To do »
Out of the material that follows, write out exactly the lines from the line with "Support Center (750, 2345)" to the line with "知识库 (848, 29)", both ends included, and no others.

--- Task inputs ---

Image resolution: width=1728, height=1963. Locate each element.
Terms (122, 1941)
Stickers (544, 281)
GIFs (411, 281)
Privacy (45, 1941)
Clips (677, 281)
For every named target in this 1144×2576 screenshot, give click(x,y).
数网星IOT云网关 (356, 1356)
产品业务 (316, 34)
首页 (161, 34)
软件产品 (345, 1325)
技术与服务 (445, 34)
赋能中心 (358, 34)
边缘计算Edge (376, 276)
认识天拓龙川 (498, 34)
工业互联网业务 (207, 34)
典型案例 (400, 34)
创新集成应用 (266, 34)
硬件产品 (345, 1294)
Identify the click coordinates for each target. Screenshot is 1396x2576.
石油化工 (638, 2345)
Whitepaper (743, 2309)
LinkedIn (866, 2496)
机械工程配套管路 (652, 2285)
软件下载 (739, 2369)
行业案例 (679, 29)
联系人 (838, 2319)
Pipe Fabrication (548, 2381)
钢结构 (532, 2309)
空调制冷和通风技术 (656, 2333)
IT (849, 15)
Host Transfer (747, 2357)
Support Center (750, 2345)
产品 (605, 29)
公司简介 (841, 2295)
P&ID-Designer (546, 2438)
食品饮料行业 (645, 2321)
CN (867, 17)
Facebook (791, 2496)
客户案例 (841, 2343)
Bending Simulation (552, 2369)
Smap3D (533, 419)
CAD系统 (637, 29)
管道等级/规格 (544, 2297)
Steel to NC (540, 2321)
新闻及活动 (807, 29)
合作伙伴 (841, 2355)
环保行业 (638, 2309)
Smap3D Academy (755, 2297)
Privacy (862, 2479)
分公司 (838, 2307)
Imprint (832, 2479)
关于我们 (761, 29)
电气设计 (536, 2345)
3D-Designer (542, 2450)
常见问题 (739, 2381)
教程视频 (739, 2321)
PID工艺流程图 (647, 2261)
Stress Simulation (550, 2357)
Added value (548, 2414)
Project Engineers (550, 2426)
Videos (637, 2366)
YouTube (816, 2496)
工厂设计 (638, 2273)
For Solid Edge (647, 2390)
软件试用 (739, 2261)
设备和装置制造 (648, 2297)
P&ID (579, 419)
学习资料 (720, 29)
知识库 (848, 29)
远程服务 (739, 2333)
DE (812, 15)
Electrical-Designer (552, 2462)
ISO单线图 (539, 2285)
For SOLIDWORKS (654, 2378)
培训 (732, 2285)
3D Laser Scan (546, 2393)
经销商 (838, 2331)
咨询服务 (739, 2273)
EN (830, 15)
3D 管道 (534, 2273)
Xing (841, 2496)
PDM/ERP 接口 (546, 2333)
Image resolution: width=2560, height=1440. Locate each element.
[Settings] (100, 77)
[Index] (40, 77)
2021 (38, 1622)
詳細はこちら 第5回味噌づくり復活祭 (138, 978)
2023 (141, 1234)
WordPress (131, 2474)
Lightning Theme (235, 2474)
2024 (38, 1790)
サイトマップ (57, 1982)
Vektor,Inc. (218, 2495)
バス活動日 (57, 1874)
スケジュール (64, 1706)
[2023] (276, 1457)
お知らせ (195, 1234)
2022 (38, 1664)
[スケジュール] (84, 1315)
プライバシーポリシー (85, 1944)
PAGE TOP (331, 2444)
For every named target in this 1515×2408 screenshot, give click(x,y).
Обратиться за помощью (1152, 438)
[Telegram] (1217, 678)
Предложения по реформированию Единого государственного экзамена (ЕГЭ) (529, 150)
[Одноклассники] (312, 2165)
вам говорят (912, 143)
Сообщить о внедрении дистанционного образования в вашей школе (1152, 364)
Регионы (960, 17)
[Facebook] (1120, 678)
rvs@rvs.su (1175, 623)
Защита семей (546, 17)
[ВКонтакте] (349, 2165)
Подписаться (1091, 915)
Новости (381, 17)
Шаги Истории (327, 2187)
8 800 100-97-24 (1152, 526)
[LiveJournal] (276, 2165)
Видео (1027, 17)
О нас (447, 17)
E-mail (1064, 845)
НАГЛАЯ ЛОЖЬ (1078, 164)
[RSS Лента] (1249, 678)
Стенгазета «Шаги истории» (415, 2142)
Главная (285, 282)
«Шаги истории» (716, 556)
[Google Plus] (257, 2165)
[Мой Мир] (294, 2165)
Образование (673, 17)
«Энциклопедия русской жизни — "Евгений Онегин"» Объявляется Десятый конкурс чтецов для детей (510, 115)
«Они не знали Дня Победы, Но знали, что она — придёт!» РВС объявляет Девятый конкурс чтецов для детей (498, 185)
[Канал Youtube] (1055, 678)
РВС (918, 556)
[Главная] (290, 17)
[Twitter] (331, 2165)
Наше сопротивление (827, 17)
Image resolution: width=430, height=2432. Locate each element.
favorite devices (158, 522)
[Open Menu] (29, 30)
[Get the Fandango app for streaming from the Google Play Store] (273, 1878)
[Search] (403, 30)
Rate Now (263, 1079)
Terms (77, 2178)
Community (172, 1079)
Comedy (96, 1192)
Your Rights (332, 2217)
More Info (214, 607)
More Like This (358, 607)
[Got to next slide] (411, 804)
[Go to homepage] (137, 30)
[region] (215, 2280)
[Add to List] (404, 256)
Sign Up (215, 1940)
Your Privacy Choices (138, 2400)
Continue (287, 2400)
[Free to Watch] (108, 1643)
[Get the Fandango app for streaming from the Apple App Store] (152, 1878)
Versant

---

Output »
Support Center (750, 2345)
产品 (605, 29)
公司简介 (841, 2295)
P&ID-Designer (546, 2438)
食品饮料行业 (645, 2321)
CN (867, 17)
Facebook (791, 2496)
客户案例 (841, 2343)
Bending Simulation (552, 2369)
Smap3D (533, 419)
CAD系统 (637, 29)
管道等级/规格 (544, 2297)
Steel to NC (540, 2321)
新闻及活动 (807, 29)
合作伙伴 (841, 2355)
环保行业 (638, 2309)
Smap3D Academy (755, 2297)
Privacy (862, 2479)
分公司 (838, 2307)
Imprint (832, 2479)
关于我们 (761, 29)
电气设计 (536, 2345)
3D-Designer (542, 2450)
常见问题 (739, 2381)
教程视频 (739, 2321)
PID工艺流程图 (647, 2261)
Stress Simulation (550, 2357)
Added value (548, 2414)
Project Engineers (550, 2426)
Videos (637, 2366)
YouTube (816, 2496)
工厂设计 (638, 2273)
For Solid Edge (647, 2390)
软件试用 (739, 2261)
设备和装置制造 (648, 2297)
P&ID (579, 419)
学习资料 (720, 29)
知识库 (848, 29)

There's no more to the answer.